Any way to dig up admin password in Windows 7?

[taq8ojh]

Can this be done somehow, without using any Linux stuff?
Ideally with a simple tool I'd run and it would show me the password?

 

[QuietDad]

Nothing will show you the password, But there's plenty of things out there like Hirens Boot CD at http://www.hirensbootcd.org/ that will allow you to boot a CD and change it to something else.

 

[taq8ojh]

That's what I feared, but it makes sense.
Thanks.

 

[Viper GTS]

If you have physical access to the machine and can boot it off a CD/DVD then there are solutions that will tell you the password. They can take a while depending on the complexity but they do work and I've used them successfully in the past when relatives/friends locked themselves out of their machines.

Ophcrack is the one I have used before.

Viper GTS

 

[cmdrdredd]

Ophcrack will show you the password and won't remove it. It usually takes only a few minutes. Other apps usually linux based like you mentioned, will delete the password.

 

[Ferzerp]

Ophcrack is not overly useful on Windows Vista and newer as LM hash is disabled by default (the only reason it was easy to do a rainbow table lookup) and the rainbow tables are unmanageable large (and not freely available for anything beyond tables for the most simple of passwords). Your best bet is just to wipe the password.

 

[VirtualLarry]

Ophcrack is not overly useful on Windows Vista and newer as LM hash is disabled by default (the only reason it was easy to do a rainbow table lookup) and the rainbow tables are unmanageable large (and not freely available for anything beyond tables for the most simple of passwords). Your best bet is just to wipe the password.

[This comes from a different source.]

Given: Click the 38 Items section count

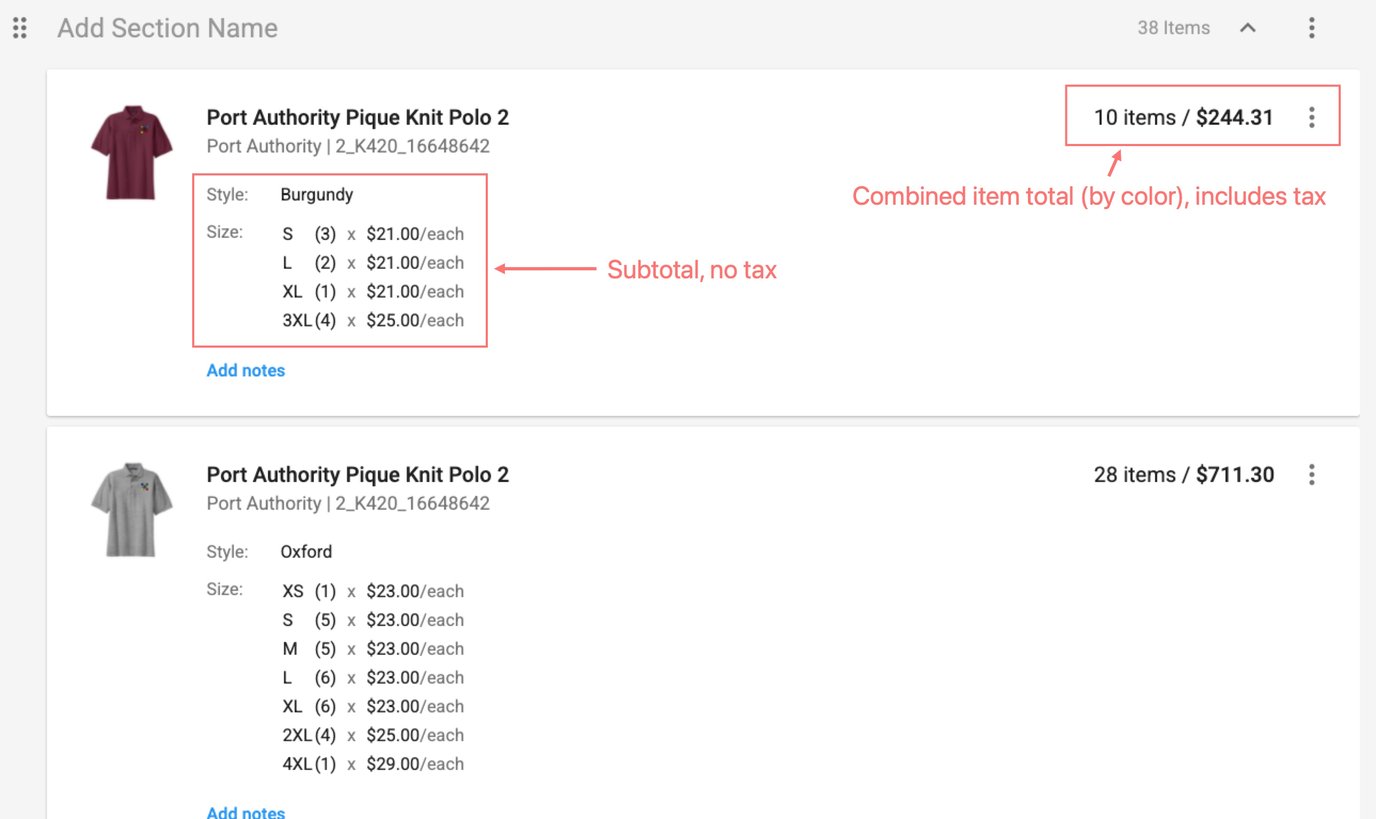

which won't help, if he is trying to recover files encrypted with EFS. You need the user cert, combined with the account password to decrypt.

 

[cmdrdredd]

which won't help, if he is trying to recover files encrypted with EFS. You need the user cert, combined with the account password to decrypt.

So if you go in and clear the password and then log into that account, you lose access to those files?

I know there are paid versions of some password lookup utilities but I have never needed to try them so I don't know how they work.

 

[hanspeter]

So if you go in and clear the password and then log into that account, you lose access to those files?

Yes. The decryption key will be unavailable.

 

[takeru]

use kon-boot
http://www.piotrbania.com/all/kon-boot/

boot with the disc. put in a known username. type whatever you want in the password field, and it'll go right in. leaves account password intact.

 

[hanspeter]

use kon-boot
http://www.piotrbania.com/all/kon-boot/

boot with the disc. put in a known username. type whatever you want in the password field, and it'll go right in. leaves account password intact.

If we are still talking about EFS that will not help.

 

[takeru]

If we are still talking about EFS that will not help.

when did OP say he's using EFS?

 

[fyb3r]

There are tools out there you can use. I know Kali Linux has a few that will crack the hashed passwords.

But that goes against the no linux boot disc thing ^_^.

 

[hanspeter]

when did OP say he's using EFS?

He didn't, but the last three posts was about it, so it wasn't illogical that your post was about it too.

 

[QuietDad]

He didn't, but the last three posts was about it, so it wasn't illogical that your post was about it too.

And he said Windows 7 and it's the default.

 

[takeru]

And he said Windows 7 and it's the default.

first, i am answering OP question. second, EFS is OFF by default.